VCCP recently selected Stanley’s Post to create the iconic Grolsch bottle from speakers for the print component of the ‘speaker bottle’ campaign. CG artist Alan Murray tells us how he went about it.
What was the challenge here?
Working to an image given to me by the client I was tasked with constructing the bottle from speakers and the set around it. Each speaker was different and so I made each one separately and then built the bottle with them. The challenge with creating an entirely 3D thing from a 2D image is always in thinking about angles and getting the form right. It was a bit like Lego, if with Lego you had to make the bricks yourself too…
Where did you start?
I looked at real speakers I’d found online and saw how they were constructed. I started testing things and then started building speakers before putting each one into the model to see if it would work. Some I repurposed by using them as a base model for others but a lot of them are built from scratch.
You’re a successful still life painter, do you use these skills in your CG work?
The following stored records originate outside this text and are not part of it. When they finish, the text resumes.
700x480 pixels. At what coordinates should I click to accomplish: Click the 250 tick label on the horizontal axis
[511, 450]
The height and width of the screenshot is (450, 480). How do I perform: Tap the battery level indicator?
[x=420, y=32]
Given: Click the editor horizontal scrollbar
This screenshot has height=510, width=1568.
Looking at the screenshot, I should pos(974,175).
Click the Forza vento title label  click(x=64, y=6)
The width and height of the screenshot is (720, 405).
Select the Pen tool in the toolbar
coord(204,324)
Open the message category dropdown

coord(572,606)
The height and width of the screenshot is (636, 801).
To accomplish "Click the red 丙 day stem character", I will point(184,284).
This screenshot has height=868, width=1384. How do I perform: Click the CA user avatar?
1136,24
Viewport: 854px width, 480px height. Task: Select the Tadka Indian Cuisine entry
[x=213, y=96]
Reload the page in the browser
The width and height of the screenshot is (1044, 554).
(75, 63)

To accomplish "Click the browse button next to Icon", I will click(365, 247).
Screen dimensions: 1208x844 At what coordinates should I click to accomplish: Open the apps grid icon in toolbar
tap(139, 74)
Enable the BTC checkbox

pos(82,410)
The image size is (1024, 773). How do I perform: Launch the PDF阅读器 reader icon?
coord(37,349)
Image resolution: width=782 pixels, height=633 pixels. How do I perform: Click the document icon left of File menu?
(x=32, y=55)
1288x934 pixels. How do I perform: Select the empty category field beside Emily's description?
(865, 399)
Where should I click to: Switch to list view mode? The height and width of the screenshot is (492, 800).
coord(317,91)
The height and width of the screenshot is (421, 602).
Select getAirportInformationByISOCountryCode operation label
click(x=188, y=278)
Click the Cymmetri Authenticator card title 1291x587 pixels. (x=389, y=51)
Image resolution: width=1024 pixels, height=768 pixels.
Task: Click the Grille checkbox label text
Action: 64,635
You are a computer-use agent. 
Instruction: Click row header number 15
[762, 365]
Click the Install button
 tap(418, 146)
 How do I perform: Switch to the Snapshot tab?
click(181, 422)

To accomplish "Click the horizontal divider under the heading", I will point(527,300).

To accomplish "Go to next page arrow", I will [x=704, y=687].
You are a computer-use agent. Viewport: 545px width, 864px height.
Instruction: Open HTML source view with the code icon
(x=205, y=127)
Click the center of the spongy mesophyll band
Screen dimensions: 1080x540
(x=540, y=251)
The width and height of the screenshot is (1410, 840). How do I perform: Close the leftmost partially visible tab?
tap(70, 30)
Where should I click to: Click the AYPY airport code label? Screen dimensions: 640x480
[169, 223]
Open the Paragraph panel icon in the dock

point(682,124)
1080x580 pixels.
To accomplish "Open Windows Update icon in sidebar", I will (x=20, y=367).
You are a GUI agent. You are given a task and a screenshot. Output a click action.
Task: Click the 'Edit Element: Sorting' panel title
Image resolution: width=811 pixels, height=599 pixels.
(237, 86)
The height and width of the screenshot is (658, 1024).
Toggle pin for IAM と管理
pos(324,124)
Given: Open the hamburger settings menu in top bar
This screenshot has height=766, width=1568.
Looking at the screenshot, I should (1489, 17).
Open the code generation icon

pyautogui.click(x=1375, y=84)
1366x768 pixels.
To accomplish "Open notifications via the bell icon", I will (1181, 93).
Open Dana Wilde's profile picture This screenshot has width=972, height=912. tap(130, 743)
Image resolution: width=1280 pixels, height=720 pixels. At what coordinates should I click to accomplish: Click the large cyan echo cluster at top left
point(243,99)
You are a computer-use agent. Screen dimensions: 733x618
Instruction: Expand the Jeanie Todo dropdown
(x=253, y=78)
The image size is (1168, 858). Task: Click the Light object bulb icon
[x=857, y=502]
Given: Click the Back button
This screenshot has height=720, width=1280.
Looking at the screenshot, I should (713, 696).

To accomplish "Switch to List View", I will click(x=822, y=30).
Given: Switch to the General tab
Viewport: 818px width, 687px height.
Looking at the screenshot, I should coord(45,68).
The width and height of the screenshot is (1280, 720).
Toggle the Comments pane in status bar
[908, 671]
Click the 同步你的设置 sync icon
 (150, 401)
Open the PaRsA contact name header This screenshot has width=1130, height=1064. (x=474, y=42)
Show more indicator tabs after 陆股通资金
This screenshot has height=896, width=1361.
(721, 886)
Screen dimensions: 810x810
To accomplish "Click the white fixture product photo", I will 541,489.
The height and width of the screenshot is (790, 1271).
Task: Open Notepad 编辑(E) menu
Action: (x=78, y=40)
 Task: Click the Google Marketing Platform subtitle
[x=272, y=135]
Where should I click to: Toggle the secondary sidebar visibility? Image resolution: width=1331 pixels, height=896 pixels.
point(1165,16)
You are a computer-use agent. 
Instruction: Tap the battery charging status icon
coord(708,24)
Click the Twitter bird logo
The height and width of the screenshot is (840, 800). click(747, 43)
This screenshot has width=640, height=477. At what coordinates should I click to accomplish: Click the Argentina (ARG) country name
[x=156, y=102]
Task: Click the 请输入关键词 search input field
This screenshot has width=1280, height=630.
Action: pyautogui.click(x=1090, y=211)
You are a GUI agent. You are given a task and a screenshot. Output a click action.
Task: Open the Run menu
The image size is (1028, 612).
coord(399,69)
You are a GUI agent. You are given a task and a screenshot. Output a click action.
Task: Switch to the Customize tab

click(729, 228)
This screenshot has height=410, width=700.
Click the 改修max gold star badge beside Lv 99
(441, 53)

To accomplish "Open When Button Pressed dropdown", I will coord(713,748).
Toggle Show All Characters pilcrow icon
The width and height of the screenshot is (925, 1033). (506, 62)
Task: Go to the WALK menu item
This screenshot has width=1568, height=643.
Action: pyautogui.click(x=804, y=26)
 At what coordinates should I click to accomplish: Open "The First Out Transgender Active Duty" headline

It was a bit like a still life shot in some ways. You’ve got to create the product using elements and lighting to give it form. With a moving image you’ve got all the stuff going on, sparks or whatever and as it moves along you see the whole story but in a still you have to capture certain things in one shot only. The same as with a painting, you need to simplify it so that when you look at it you can take it in. There are different points of beauty in different areas, there was the scope to try and make it look like a piece of art.
Lighting was obviously important. What were the considerations here?
There’s a lot going on because the bottle’s backlit from the inside and there are ‘projected’ lights also. The set had to be a warmer colour. Obviously the bottle was green but in trying to avoid it not looking like a green light had been shone on the set. It’s all quite hyperreal rather than photographically real. It’s got it’s own reality.